Work instructions>
Keeping every word the same, give again only the lines from the one with "The height and width of the screenshot is (281, 520)." through the end of the data, both included, and leave every picture out.

[Dataset items]
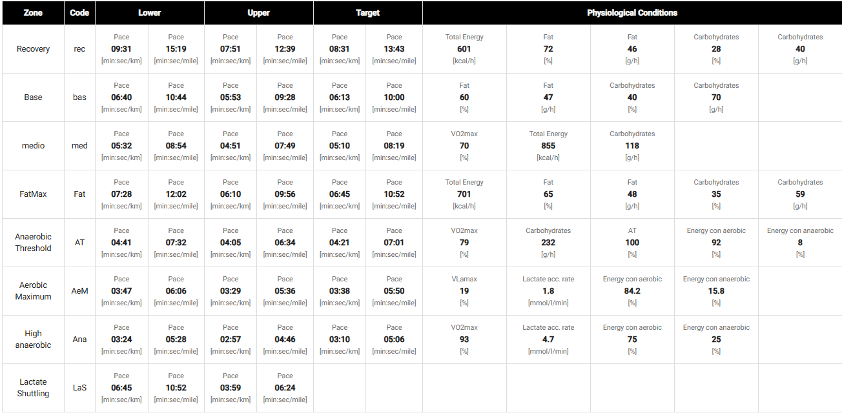Select the Lower column header

(150, 13)

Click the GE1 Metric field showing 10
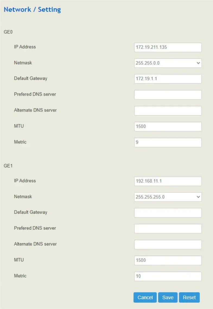tap(168, 276)
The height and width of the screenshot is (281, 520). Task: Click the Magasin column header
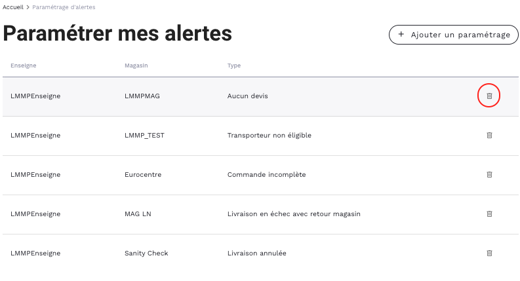pos(136,66)
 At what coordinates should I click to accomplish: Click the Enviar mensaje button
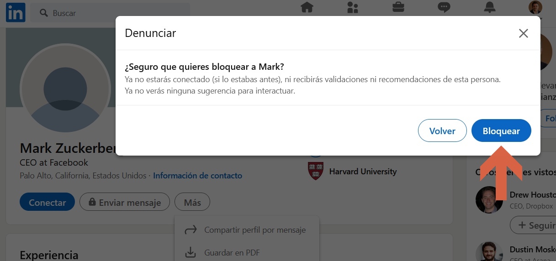124,202
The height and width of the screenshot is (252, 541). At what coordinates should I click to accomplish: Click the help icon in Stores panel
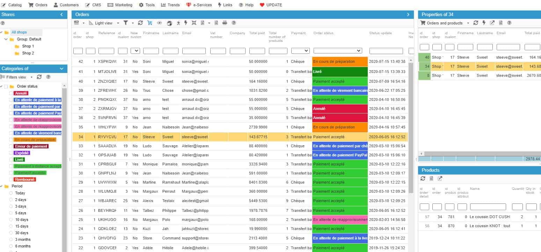pos(3,23)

Answer to the problem>
The height and width of the screenshot is (281, 520). Task: Click the Magasin column header
pos(136,66)
 At what coordinates should I click to accomplish: Click the Enviar mensaje button
124,202
The height and width of the screenshot is (252, 541). At what coordinates should I click to accomplish: Click the help icon in Stores panel
pos(3,23)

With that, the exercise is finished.